12. Relationship to Product-Truth Feedback Training
Product-Truth Feedback Training (PTFT) defines what data should be captured around a generation: product truth, route choice, QA label, failure evidence, repair action and preference signal. The multi-skill system is the operating layer that produces that data reliably.

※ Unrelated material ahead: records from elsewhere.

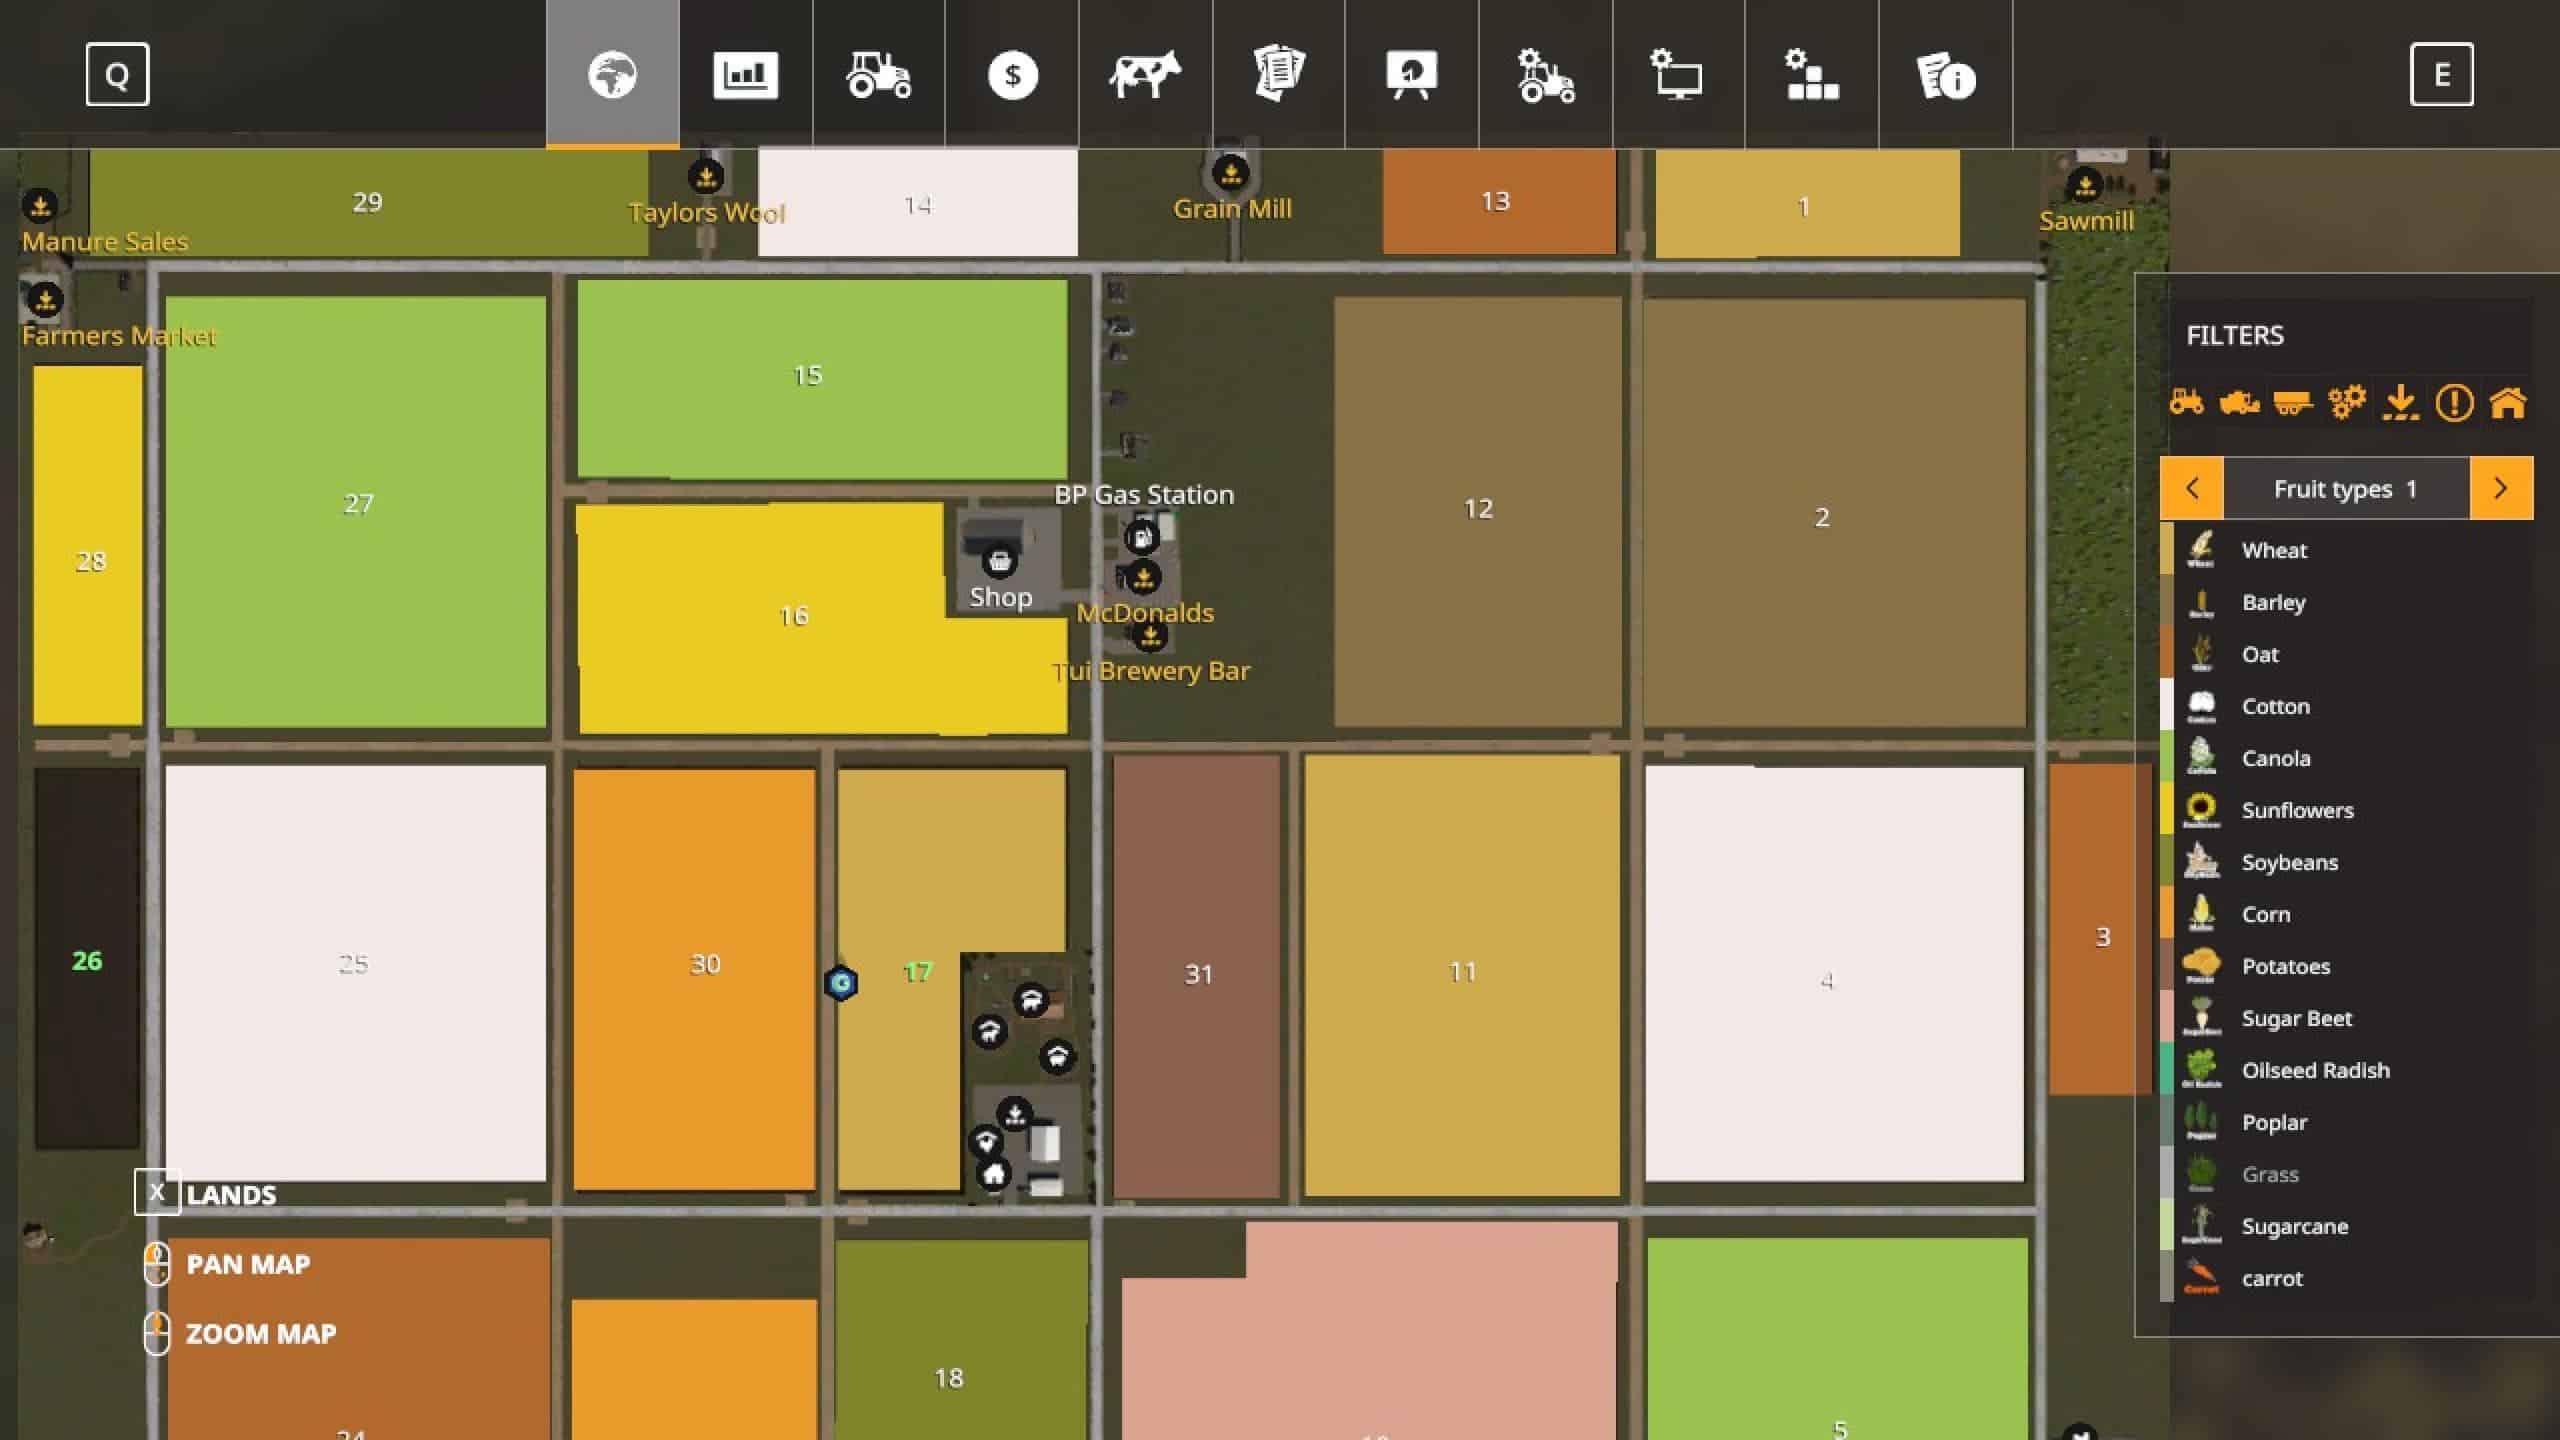Select the globe map tab
The height and width of the screenshot is (1440, 2560).
[x=612, y=75]
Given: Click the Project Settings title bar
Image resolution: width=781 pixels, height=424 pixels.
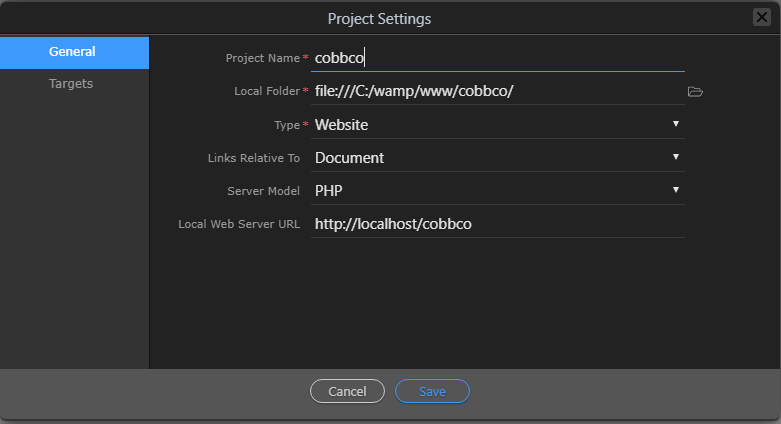Looking at the screenshot, I should (x=379, y=18).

| PTFT Module | Skill-Layer Implementation |
|---|---|
| Product Truth Card | Product Truth Skill |
| Failure Memory Retriever | Failure Memory Skill |
| Model Router | Router Skill |
| Video QA Scorer | Multimodal QA Skill |
| Preference Ranking | Candidate comparison and acceptance skill |
| Repair Policy | Repair action from QA and failure memory |
In short, PTFT says what should be learned. The skill system says how an agent reliably produces the evidence needed to learn it. Product Truth Card routing adds the missing runtime boundary: facts are frozen before creative generation starts.
13. Conclusion
The next step for multimodal agents is not a longer prompt and not a single massive manual. It is a set of small, composable, auditable skills. Product truth, evidence gates, routing, keyframes, generation prompts, QA, acceptance and failure memory should each be explicit. A mature multimodal system does not simply generate polished assets. It leaves clearer judgments, fewer repeated errors and more reusable production intelligence after every run.